One of the main benefits of the cloud-based in-memory columnar database is high-speed data analytics. However, the benefit of high efficiency is not easy to measure in monetary terms, as it includes both subjective and objective attributes. Some firms require high-speed Big Data analytics to support decision-making, such as high-frequency trading firms, while some other firms can get by with slower performance. As for the cost of real-time analytics in the cloud, the firms can be generally classified into two groups: real-time firms and non-real-time firms. The real-time firms would be the potential users of cloud IMDB, and they can be further classified into the SMEs and large enterprises. If an SME firm chooses the Database as a Service from a cloud vendor, it would require much less initial investment compared to running the system on its own, which requires an initial lump-sum expenditure on hardware, database licenses, and personnel. For a large firm, the trade-off between fixed and variable costs may be different. It may turn out to be less costly overall to host an on-premises private cloud rather than to pay a monthly or yearly bill for the public cloud service. The cloud vendors have many cloud services available for those firms that do not have the budget for the significant upfront investment and prefer “paying as you go.”

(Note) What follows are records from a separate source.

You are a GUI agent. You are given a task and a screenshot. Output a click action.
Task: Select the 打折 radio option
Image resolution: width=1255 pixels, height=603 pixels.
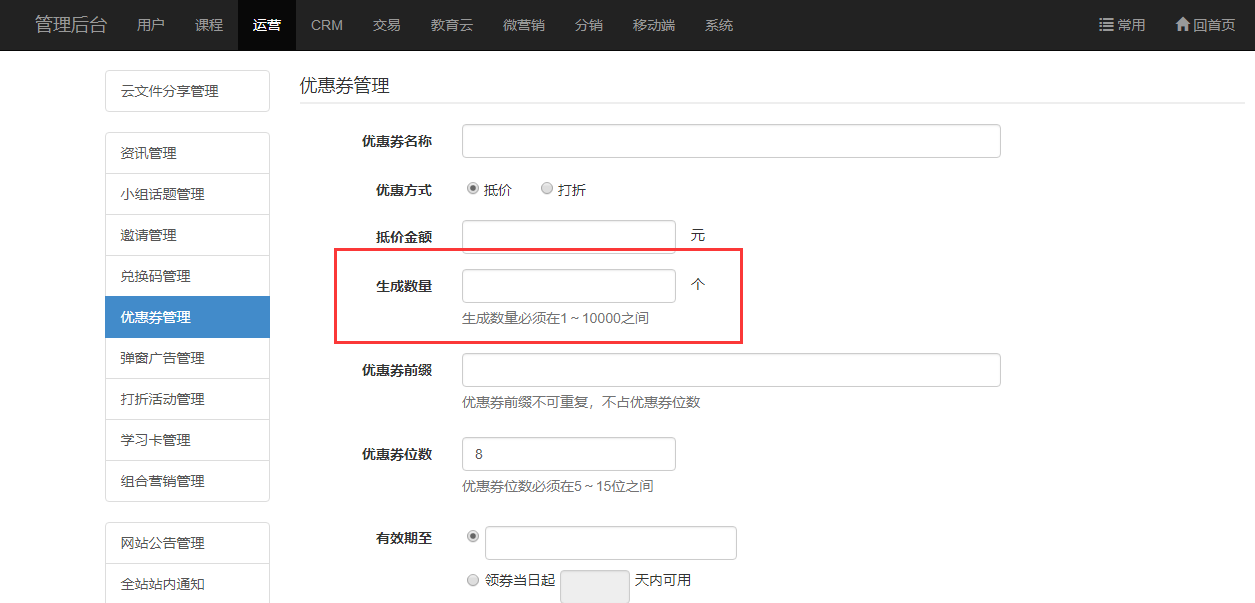(x=547, y=188)
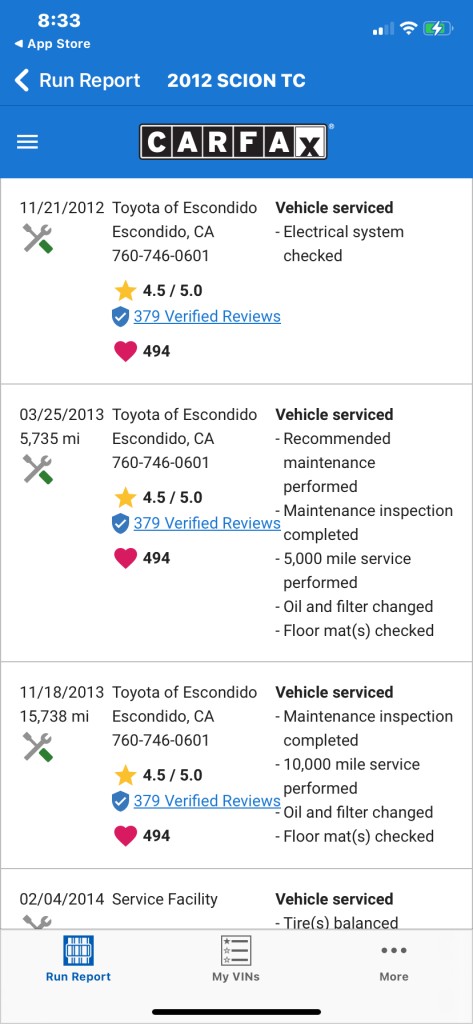Viewport: 473px width, 1024px height.
Task: Tap the heart icon on the 11/21/2012 record
Action: 125,351
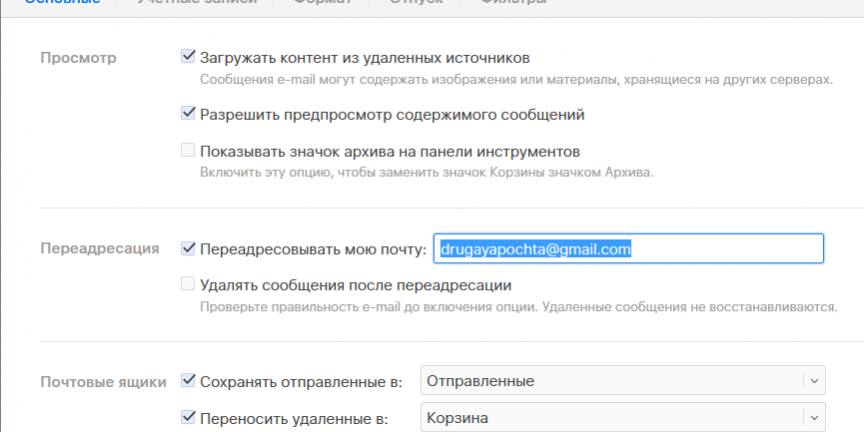864x432 pixels.
Task: Disable 'Разрешить предпросмотр содержимого сообщений' checkbox
Action: click(187, 114)
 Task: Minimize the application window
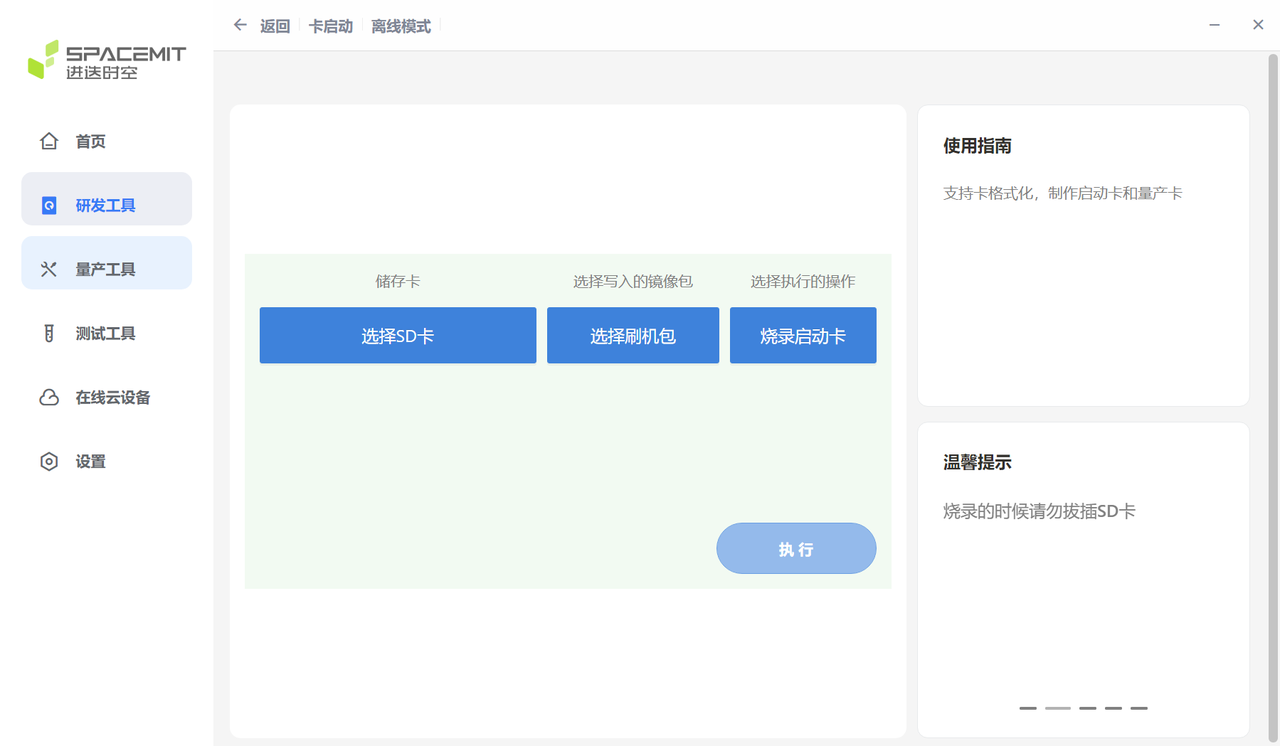pos(1213,24)
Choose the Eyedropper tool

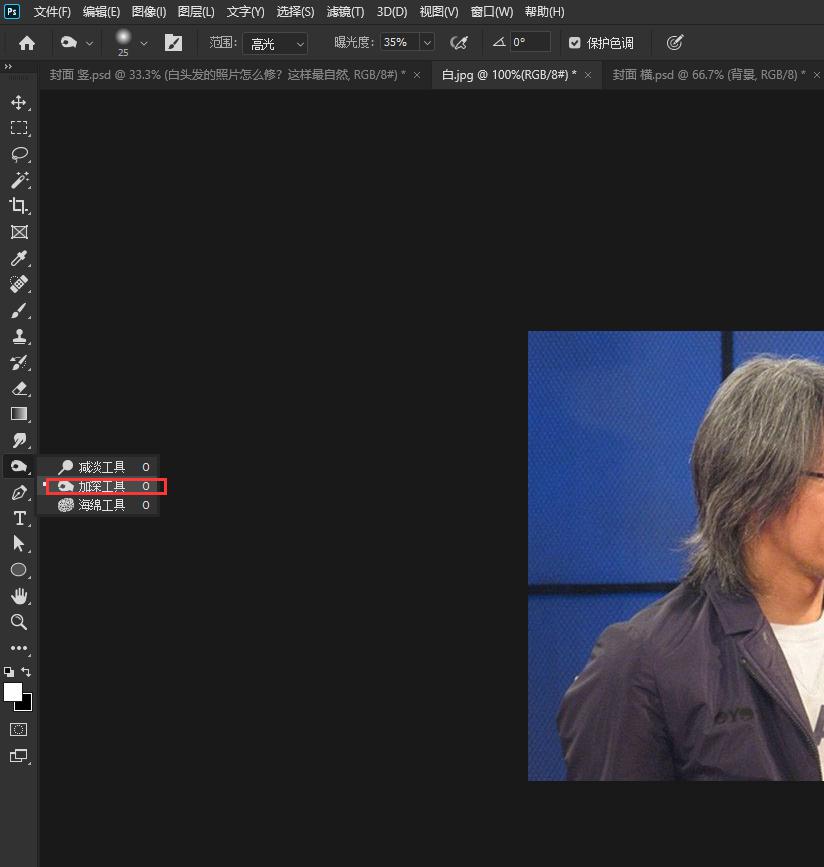point(18,258)
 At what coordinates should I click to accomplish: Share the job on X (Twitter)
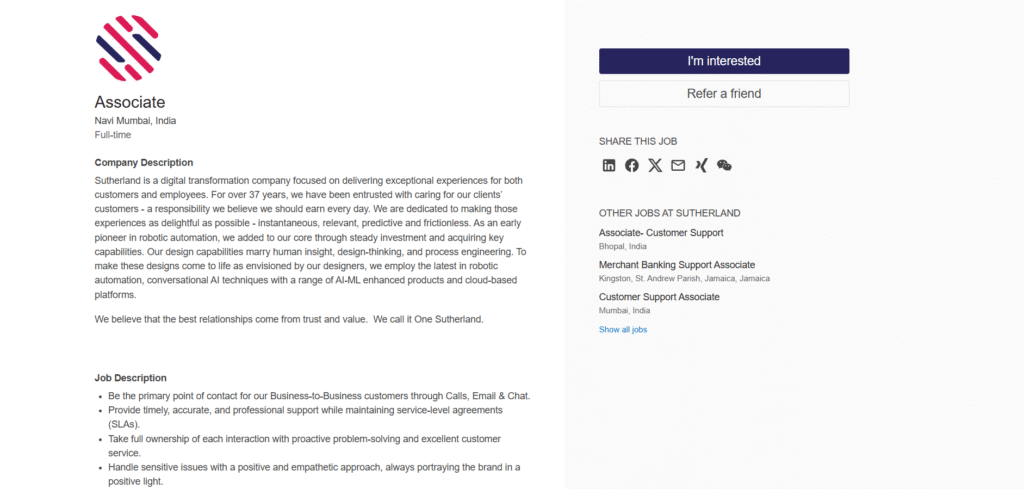click(x=655, y=165)
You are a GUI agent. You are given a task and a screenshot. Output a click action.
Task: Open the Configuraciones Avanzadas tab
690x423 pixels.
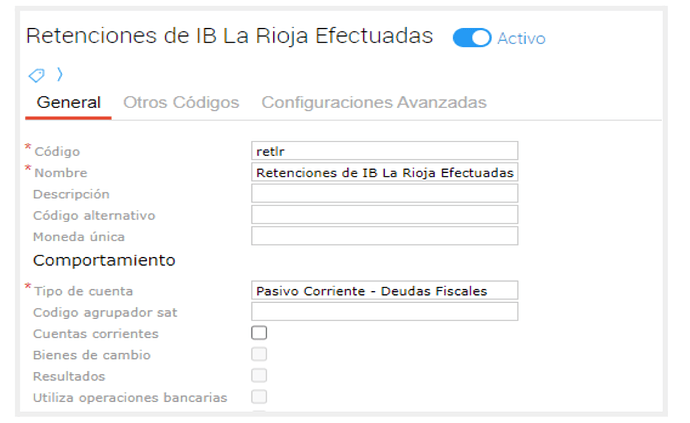pyautogui.click(x=374, y=102)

This study introduces the recent breakthroughs in the information technology domain (i.e., MPP, large capacity main memory) and the new in-memory columnar database systems. It proposes a design of the highly efficient and effective in-memory columnar database system architecture for continuous and real-time audit analytics. Furthermore, this study demonstrates a prototype and conducts simulation tests to measure the computational performance in comparison with a conventional relational database to evaluate the proposed artifact. The simulation tests show great promise of using the in-memory columnar database for continuous audit analytics, which is a significant departure from the architecture of the existing enterprise information systems. Compared to a traditional enterprise information system, the in-memory columnar database architecture will provide high-speed data access and aggregation (i.e., ten times query performance over traditional row-oriented storage).[20] Therefore, it will massively speed up the computational processing of audit analytics.

The contributions of this study are fourfold. It is the first study that applies this new emerging database system architecture to support continuous audit analytics. It validates the high efficiency and effectiveness of using the in-memory columnar database for transaction processing, conclusion materialization, and sophisticated analytical queries by comparing the computational time of the in-memory columnar database with the conventional disk-based row-oriented database. This study demonstrates that the performance of more sophisticated audit analytics algorithms benefits the most from utilizing the in-memory column database. It also discusses the deployment in public, private, and hybrid clouds. One of the limitations of this study is that we are not able to perform concurrent read and write workload on the same database. In future research, we plan to conduct more simulation tests to measure the computational performance by comparing the in-memory columnar database with conventional DBMS in the context of Big Data.